• SUPPLIED RECORDS
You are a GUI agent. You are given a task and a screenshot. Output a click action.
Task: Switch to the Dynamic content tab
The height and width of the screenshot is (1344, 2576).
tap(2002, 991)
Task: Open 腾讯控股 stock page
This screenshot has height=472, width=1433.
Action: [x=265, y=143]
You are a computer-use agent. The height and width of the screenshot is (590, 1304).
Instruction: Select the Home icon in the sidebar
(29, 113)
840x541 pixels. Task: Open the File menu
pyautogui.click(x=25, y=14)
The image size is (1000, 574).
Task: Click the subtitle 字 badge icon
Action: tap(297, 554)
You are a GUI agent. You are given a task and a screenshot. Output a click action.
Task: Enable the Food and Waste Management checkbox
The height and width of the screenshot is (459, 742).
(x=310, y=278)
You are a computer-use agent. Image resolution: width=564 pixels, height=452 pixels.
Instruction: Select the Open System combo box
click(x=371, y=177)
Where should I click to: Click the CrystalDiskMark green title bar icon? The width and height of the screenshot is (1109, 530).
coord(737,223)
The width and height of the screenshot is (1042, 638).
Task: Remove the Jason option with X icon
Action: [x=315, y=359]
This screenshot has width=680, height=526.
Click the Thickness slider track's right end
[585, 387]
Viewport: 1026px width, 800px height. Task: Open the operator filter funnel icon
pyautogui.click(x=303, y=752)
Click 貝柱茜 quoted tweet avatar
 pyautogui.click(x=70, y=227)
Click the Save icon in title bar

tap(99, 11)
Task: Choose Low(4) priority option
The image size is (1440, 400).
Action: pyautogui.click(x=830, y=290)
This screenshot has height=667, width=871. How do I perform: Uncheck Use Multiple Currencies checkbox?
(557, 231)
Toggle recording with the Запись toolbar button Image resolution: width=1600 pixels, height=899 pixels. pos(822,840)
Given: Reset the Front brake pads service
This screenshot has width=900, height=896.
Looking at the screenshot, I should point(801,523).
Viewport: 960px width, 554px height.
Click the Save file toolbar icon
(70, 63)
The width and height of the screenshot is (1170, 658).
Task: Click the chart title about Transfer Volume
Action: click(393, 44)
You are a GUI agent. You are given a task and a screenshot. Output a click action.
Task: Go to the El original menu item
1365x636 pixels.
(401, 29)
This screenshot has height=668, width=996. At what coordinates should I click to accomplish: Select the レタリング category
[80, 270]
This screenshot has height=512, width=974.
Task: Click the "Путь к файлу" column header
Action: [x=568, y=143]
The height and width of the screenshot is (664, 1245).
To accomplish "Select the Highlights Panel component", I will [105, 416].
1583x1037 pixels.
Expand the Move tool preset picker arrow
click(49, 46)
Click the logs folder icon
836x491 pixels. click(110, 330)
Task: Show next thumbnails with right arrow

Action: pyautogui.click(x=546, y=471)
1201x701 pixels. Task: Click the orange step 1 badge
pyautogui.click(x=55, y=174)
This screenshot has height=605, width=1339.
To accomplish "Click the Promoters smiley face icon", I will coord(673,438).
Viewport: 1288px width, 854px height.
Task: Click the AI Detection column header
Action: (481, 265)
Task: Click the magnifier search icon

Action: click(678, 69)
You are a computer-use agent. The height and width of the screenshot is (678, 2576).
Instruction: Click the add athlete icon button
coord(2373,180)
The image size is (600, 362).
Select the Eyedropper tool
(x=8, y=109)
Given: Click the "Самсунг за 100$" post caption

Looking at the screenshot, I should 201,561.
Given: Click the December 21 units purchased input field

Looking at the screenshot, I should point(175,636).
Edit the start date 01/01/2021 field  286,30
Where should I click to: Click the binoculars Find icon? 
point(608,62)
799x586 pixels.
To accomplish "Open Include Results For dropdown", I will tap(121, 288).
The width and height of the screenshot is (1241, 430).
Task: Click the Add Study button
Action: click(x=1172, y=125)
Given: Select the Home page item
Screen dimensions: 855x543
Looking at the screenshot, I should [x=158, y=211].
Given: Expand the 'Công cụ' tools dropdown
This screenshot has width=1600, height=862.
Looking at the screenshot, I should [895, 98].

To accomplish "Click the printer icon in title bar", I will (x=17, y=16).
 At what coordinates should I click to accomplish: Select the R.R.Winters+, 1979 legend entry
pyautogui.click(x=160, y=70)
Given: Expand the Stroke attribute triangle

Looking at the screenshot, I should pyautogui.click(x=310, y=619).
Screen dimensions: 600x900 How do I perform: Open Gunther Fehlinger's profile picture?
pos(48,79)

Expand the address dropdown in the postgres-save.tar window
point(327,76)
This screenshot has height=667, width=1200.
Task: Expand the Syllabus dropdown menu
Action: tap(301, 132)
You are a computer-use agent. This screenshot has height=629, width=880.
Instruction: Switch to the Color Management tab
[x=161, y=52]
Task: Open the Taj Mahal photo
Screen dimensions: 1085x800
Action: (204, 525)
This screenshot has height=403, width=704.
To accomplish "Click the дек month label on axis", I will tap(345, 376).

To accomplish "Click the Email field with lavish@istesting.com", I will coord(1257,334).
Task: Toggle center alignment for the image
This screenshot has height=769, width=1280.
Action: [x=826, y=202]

• EXERCISE BRIEF
A verbatim copy of every entry is required.

• EXERCISE OUTPUT
You are a GUI agent. You are given a task and a screenshot. Output a click action.
Task: Switch to the Dynamic content tab
The height and width of the screenshot is (1344, 2576).
tap(2002, 991)
Task: Open 腾讯控股 stock page
This screenshot has height=472, width=1433.
Action: [x=265, y=143]
You are a computer-use agent. The height and width of the screenshot is (590, 1304).
Instruction: Select the Home icon in the sidebar
(29, 113)
840x541 pixels. Task: Open the File menu
pyautogui.click(x=25, y=14)
The image size is (1000, 574).
Task: Click the subtitle 字 badge icon
Action: tap(297, 554)
You are a GUI agent. You are given a task and a screenshot. Output a click action.
Task: Enable the Food and Waste Management checkbox
The height and width of the screenshot is (459, 742).
(x=310, y=278)
You are a computer-use agent. Image resolution: width=564 pixels, height=452 pixels.
Instruction: Select the Open System combo box
click(x=371, y=177)
Where should I click to: Click the CrystalDiskMark green title bar icon? The width and height of the screenshot is (1109, 530).
coord(737,223)
The width and height of the screenshot is (1042, 638).
Task: Remove the Jason option with X icon
Action: [x=315, y=359]
This screenshot has width=680, height=526.
Click the Thickness slider track's right end
[585, 387]
Viewport: 1026px width, 800px height. Task: Open the operator filter funnel icon
pyautogui.click(x=303, y=752)
Click 貝柱茜 quoted tweet avatar
 pyautogui.click(x=70, y=227)
Click the Save icon in title bar

tap(99, 11)
Task: Choose Low(4) priority option
The image size is (1440, 400).
Action: pyautogui.click(x=830, y=290)
This screenshot has height=667, width=871. How do I perform: Uncheck Use Multiple Currencies checkbox?
(557, 231)
Toggle recording with the Запись toolbar button Image resolution: width=1600 pixels, height=899 pixels. pos(822,840)
Given: Reset the Front brake pads service
This screenshot has width=900, height=896.
Looking at the screenshot, I should point(801,523).
Viewport: 960px width, 554px height.
Click the Save file toolbar icon
(70, 63)
The width and height of the screenshot is (1170, 658).
Task: Click the chart title about Transfer Volume
Action: click(393, 44)
You are a GUI agent. You are given a task and a screenshot. Output a click action.
Task: Go to the El original menu item
1365x636 pixels.
(401, 29)
This screenshot has height=668, width=996. At what coordinates should I click to accomplish: Select the レタリング category
[80, 270]
This screenshot has height=512, width=974.
Task: Click the "Путь к файлу" column header
Action: [x=568, y=143]
The height and width of the screenshot is (664, 1245).
To accomplish "Select the Highlights Panel component", I will [105, 416].
1583x1037 pixels.
Expand the Move tool preset picker arrow
click(49, 46)
Click the logs folder icon
836x491 pixels. click(110, 330)
Task: Show next thumbnails with right arrow

Action: pyautogui.click(x=546, y=471)
1201x701 pixels. Task: Click the orange step 1 badge
pyautogui.click(x=55, y=174)
This screenshot has height=605, width=1339.
To accomplish "Click the Promoters smiley face icon", I will coord(673,438).
Viewport: 1288px width, 854px height.
Task: Click the AI Detection column header
Action: (481, 265)
Task: Click the magnifier search icon

Action: click(678, 69)
You are a computer-use agent. The height and width of the screenshot is (678, 2576).
Instruction: Click the add athlete icon button
coord(2373,180)
The image size is (600, 362).
Select the Eyedropper tool
(x=8, y=109)
Given: Click the "Самсунг за 100$" post caption

Looking at the screenshot, I should 201,561.
Given: Click the December 21 units purchased input field

Looking at the screenshot, I should point(175,636).
Edit the start date 01/01/2021 field  286,30
Where should I click to: Click the binoculars Find icon? 
point(608,62)
799x586 pixels.
To accomplish "Open Include Results For dropdown", I will tap(121, 288).
The width and height of the screenshot is (1241, 430).
Task: Click the Add Study button
Action: click(x=1172, y=125)
Given: Select the Home page item
Screen dimensions: 855x543
Looking at the screenshot, I should [x=158, y=211].
Given: Expand the 'Công cụ' tools dropdown
This screenshot has width=1600, height=862.
Looking at the screenshot, I should [895, 98].

To accomplish "Click the printer icon in title bar", I will (x=17, y=16).
 At what coordinates should I click to accomplish: Select the R.R.Winters+, 1979 legend entry
pyautogui.click(x=160, y=70)
Given: Expand the Stroke attribute triangle

Looking at the screenshot, I should pyautogui.click(x=310, y=619).
Screen dimensions: 600x900 How do I perform: Open Gunther Fehlinger's profile picture?
pos(48,79)

Expand the address dropdown in the postgres-save.tar window
point(327,76)
This screenshot has height=667, width=1200.
Task: Expand the Syllabus dropdown menu
Action: tap(301, 132)
You are a computer-use agent. This screenshot has height=629, width=880.
Instruction: Switch to the Color Management tab
[x=161, y=52]
Task: Open the Taj Mahal photo
Screen dimensions: 1085x800
Action: (204, 525)
This screenshot has height=403, width=704.
To accomplish "Click the дек month label on axis", I will tap(345, 376).

To accomplish "Click the Email field with lavish@istesting.com", I will coord(1257,334).
Task: Toggle center alignment for the image
This screenshot has height=769, width=1280.
Action: [x=826, y=202]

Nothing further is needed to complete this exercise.